WHAT TO WORK ON: Please copy the material under this line exactly, keeping every line.

GIVEN RECORDS:
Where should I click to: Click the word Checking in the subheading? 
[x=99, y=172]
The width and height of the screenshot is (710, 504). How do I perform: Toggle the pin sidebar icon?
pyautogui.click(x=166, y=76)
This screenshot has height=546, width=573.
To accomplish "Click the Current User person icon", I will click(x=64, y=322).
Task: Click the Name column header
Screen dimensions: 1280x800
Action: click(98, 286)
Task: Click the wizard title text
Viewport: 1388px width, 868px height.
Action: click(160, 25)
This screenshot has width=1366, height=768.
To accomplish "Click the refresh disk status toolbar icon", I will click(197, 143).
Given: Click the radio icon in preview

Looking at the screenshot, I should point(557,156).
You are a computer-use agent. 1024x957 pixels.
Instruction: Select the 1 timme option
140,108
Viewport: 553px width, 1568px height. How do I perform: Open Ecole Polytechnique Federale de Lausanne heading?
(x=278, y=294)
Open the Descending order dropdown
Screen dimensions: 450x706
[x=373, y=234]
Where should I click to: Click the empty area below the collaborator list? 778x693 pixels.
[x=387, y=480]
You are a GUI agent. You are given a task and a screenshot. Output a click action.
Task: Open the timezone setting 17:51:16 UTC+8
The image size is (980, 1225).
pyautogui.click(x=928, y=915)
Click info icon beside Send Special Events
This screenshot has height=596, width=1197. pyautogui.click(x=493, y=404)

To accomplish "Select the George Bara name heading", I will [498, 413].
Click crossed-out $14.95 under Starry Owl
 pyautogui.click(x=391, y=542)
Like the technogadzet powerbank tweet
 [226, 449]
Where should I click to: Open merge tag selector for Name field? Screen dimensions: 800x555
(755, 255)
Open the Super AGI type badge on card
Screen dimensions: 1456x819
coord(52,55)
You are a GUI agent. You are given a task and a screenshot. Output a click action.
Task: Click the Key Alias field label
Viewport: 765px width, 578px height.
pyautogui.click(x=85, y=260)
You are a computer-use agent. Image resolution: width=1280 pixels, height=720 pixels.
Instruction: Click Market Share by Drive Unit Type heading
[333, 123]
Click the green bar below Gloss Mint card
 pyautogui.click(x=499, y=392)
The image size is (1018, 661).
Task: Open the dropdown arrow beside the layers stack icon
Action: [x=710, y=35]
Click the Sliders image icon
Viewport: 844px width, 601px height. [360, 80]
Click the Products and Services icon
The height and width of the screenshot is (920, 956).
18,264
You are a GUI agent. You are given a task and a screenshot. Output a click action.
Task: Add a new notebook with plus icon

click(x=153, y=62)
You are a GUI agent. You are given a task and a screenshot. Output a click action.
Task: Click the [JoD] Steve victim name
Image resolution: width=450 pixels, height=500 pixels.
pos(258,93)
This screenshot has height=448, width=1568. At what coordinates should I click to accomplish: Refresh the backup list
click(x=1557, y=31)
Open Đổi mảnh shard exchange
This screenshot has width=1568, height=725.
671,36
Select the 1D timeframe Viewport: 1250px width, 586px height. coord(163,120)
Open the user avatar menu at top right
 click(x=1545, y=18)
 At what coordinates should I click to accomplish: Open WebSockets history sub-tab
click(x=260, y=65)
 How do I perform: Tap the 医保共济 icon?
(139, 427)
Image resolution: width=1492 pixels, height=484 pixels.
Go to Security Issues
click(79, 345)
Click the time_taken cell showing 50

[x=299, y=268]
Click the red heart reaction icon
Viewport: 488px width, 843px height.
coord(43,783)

COMPLETED TASK:
Where should I click to: Click the word Checking in the subheading? 
[x=99, y=172]
The width and height of the screenshot is (710, 504). How do I perform: Toggle the pin sidebar icon?
pyautogui.click(x=166, y=76)
This screenshot has height=546, width=573.
To accomplish "Click the Current User person icon", I will click(x=64, y=322).
Task: Click the Name column header
Screen dimensions: 1280x800
Action: click(98, 286)
Task: Click the wizard title text
Viewport: 1388px width, 868px height.
Action: click(160, 25)
This screenshot has width=1366, height=768.
To accomplish "Click the refresh disk status toolbar icon", I will click(197, 143).
Given: Click the radio icon in preview

Looking at the screenshot, I should point(557,156).
You are a computer-use agent. 1024x957 pixels.
Instruction: Select the 1 timme option
140,108
Viewport: 553px width, 1568px height. How do I perform: Open Ecole Polytechnique Federale de Lausanne heading?
(x=278, y=294)
Open the Descending order dropdown
Screen dimensions: 450x706
[x=373, y=234]
Where should I click to: Click the empty area below the collaborator list? 778x693 pixels.
[x=387, y=480]
You are a GUI agent. You are given a task and a screenshot. Output a click action.
Task: Open the timezone setting 17:51:16 UTC+8
The image size is (980, 1225).
pyautogui.click(x=928, y=915)
Click info icon beside Send Special Events
This screenshot has height=596, width=1197. pyautogui.click(x=493, y=404)

To accomplish "Select the George Bara name heading", I will [498, 413].
Click crossed-out $14.95 under Starry Owl
 pyautogui.click(x=391, y=542)
Like the technogadzet powerbank tweet
 [226, 449]
Where should I click to: Open merge tag selector for Name field? Screen dimensions: 800x555
(755, 255)
Open the Super AGI type badge on card
Screen dimensions: 1456x819
coord(52,55)
You are a GUI agent. You are given a task and a screenshot. Output a click action.
Task: Click the Key Alias field label
Viewport: 765px width, 578px height.
pyautogui.click(x=85, y=260)
You are a computer-use agent. Image resolution: width=1280 pixels, height=720 pixels.
Instruction: Click Market Share by Drive Unit Type heading
[333, 123]
Click the green bar below Gloss Mint card
 pyautogui.click(x=499, y=392)
The image size is (1018, 661).
Task: Open the dropdown arrow beside the layers stack icon
Action: [x=710, y=35]
Click the Sliders image icon
Viewport: 844px width, 601px height. [360, 80]
Click the Products and Services icon
The height and width of the screenshot is (920, 956).
18,264
You are a GUI agent. You are given a task and a screenshot. Output a click action.
Task: Add a new notebook with plus icon

click(x=153, y=62)
You are a GUI agent. You are given a task and a screenshot. Output a click action.
Task: Click the [JoD] Steve victim name
Image resolution: width=450 pixels, height=500 pixels.
pos(258,93)
This screenshot has height=448, width=1568. At what coordinates should I click to accomplish: Refresh the backup list
click(x=1557, y=31)
Open Đổi mảnh shard exchange
This screenshot has width=1568, height=725.
671,36
Select the 1D timeframe Viewport: 1250px width, 586px height. coord(163,120)
Open the user avatar menu at top right
 click(x=1545, y=18)
 At what coordinates should I click to accomplish: Open WebSockets history sub-tab
click(x=260, y=65)
 How do I perform: Tap the 医保共济 icon?
(139, 427)
Image resolution: width=1492 pixels, height=484 pixels.
Go to Security Issues
click(79, 345)
Click the time_taken cell showing 50

[x=299, y=268]
Click the red heart reaction icon
Viewport: 488px width, 843px height.
coord(43,783)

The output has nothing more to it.